The income approach – investment property
The fair value of an investment property may be measured using discounted cash flow projections based on reliable estimates of future rental income and expenditures, supported by the terms of the existing lease and other contracts. When practicable, external evidence should also be used, such as current market rents for properties of a similar nature, condition, and location. Discount rates that reflect current market participant assessments of uncertainty regarding the amount and timing of cash flows should be used to discount the projected future cash flows.

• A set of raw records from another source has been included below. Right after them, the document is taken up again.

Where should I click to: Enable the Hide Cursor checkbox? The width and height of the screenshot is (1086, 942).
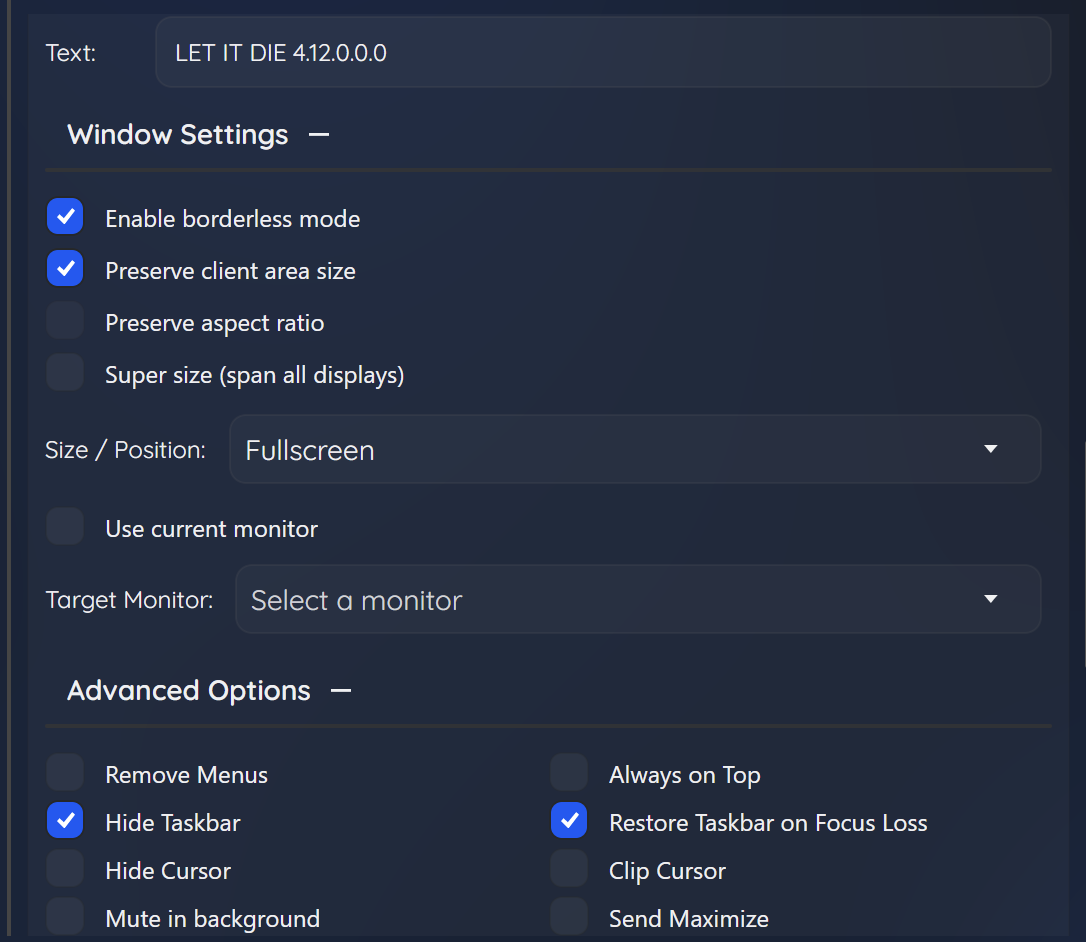point(65,870)
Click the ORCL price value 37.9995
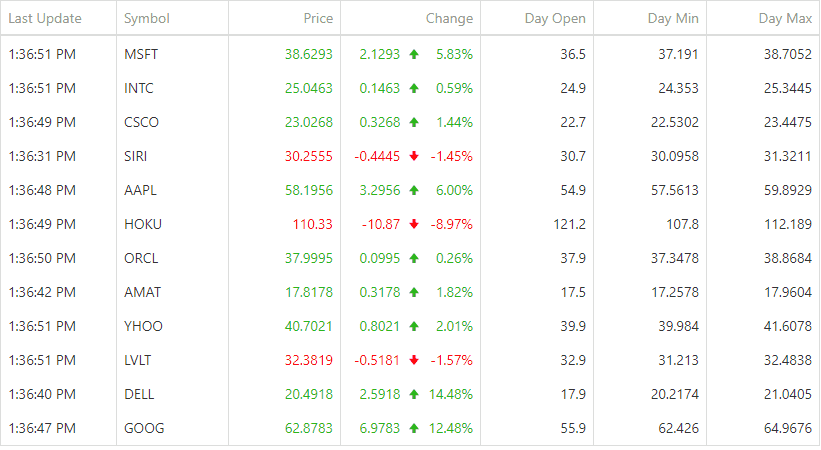The height and width of the screenshot is (450, 821). [309, 258]
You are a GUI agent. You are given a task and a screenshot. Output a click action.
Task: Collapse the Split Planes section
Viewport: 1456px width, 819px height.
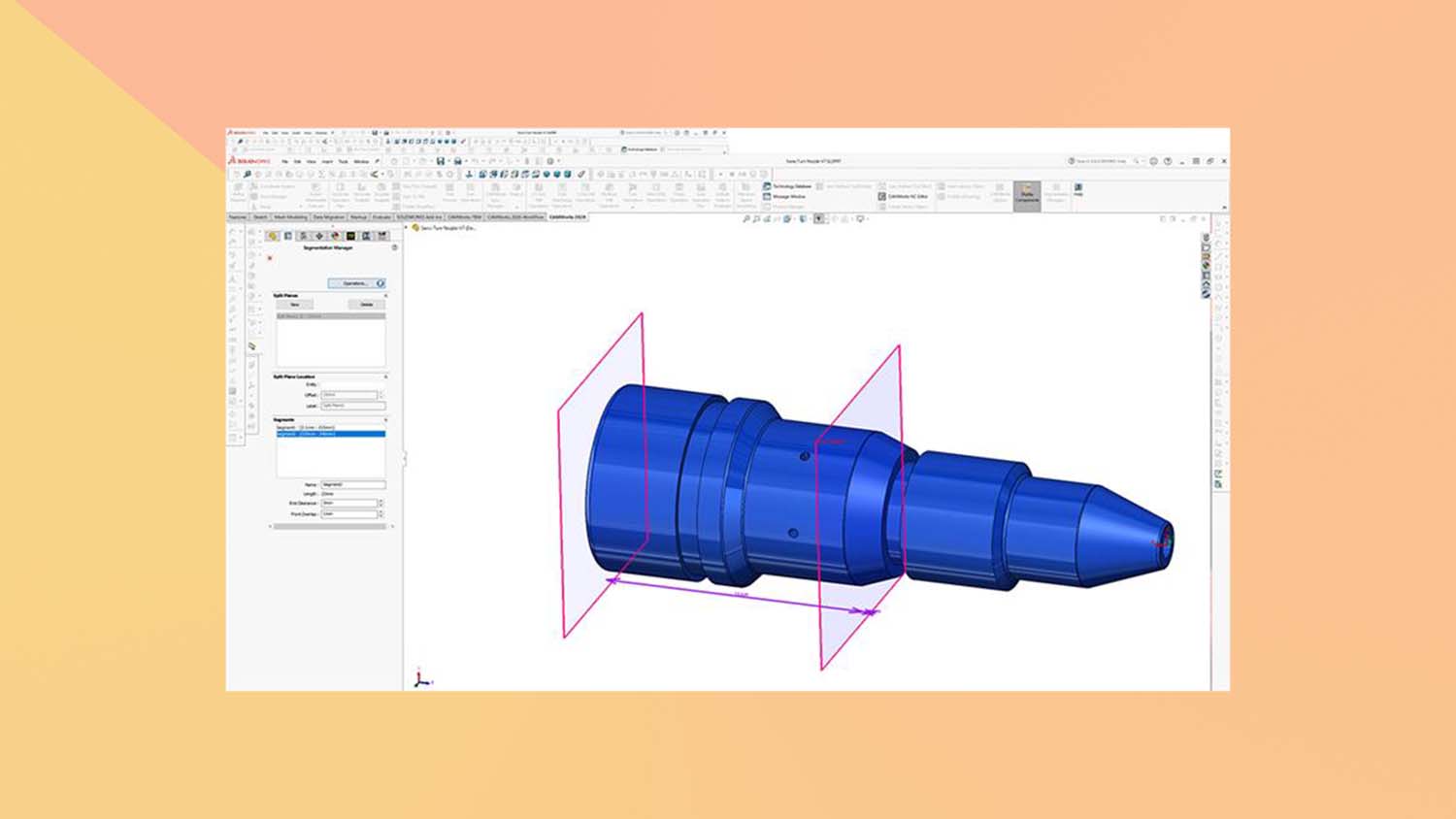(x=386, y=296)
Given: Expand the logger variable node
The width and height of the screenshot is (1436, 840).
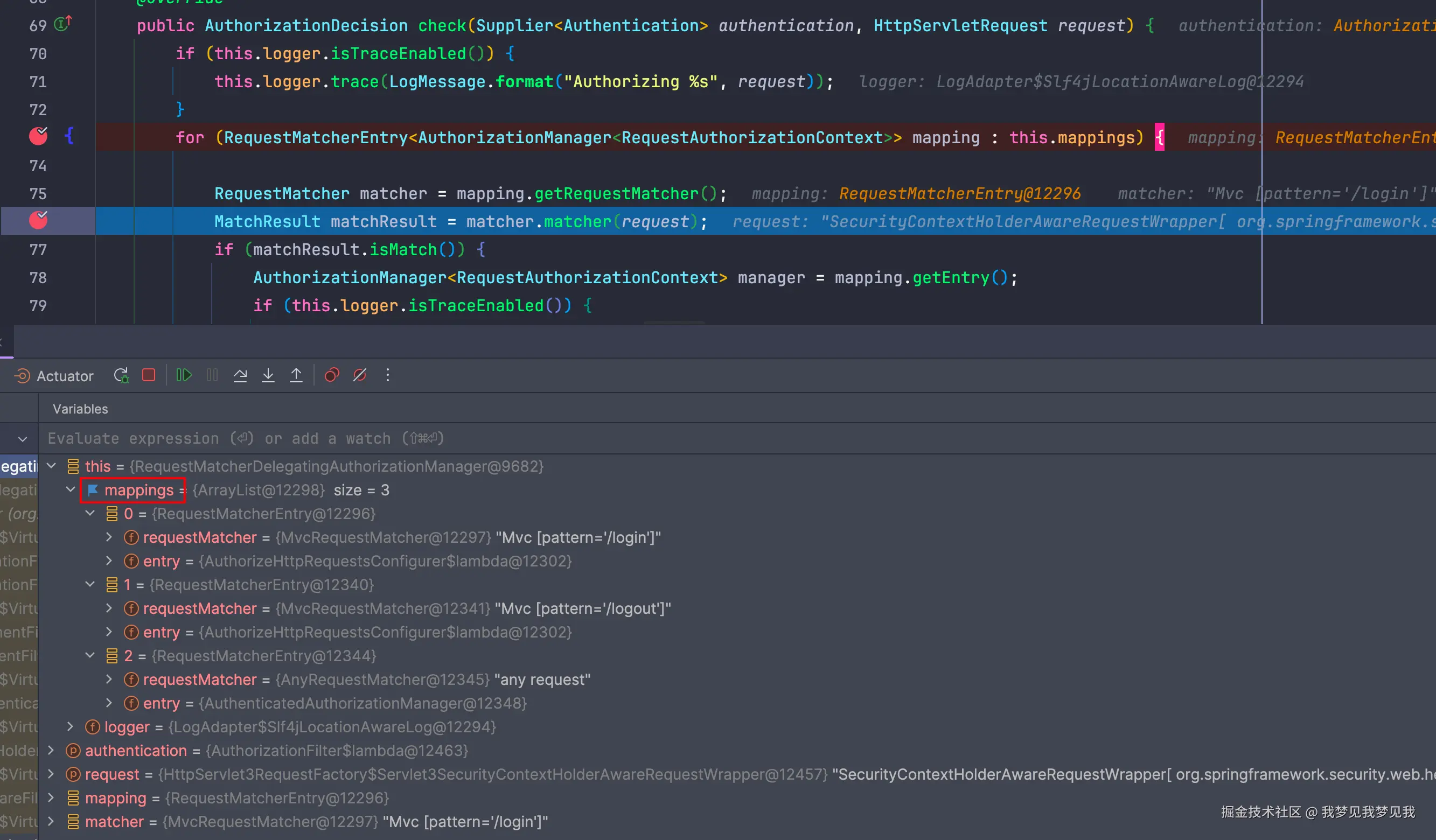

Using the income approach to measure the fair value of investment property is likely to result in a Level 3 measurement as the most significant input will be the projected cash flows.
Question FV 7-4 discusses classification of real estate assets within the fair value hierarchy.
Question FV 7-4
Where are fair value measurements of real estate assets classified within the fair value hierarchy?
The fair value hierarchy level chosen for real estate assets will vary by the inputs used. For example, a multi-unit condominium development in which each unit has similar floor plans, features, and few differentiating characteristics, may be measured using an appraisal based on a market approach that incorporates a dollar-per-square-foot multiple. As long as the multiple is observable and the reporting entity does not make any significant adjustments using unobservable data, the valuation would represent a Level 2 fair value measurement.
However, the valuation of many real estate assets—such as office buildings, shopping centers, hospitals, manufacturing facilities, and similar build-to-suit facilities—may require adjustments to market-based valuation inputs to reflect the different characteristics between the assets being measured and the assets upon which the observable inputs are based. These adjustments could result in classification as a Level 3 fair value measurement for the real estate asset. Real estate assets may also be measured using an income approach based on unobservable cash flows to be received from expected rents and expenses, which would likely also yield a Level 3 fair value measurement.
In considering the results from appraisals of real estate assets, it is the reporting entity’s responsibility to ensure the third-party valuation specialist appropriately evaluates and documents the assumptions and inputs used in their assessment of the highest and best use of the asset.
Refer to FV 4.4
and FV 4.5
for further discussion of available valuation approaches, techniques and the evaluation of related inputs.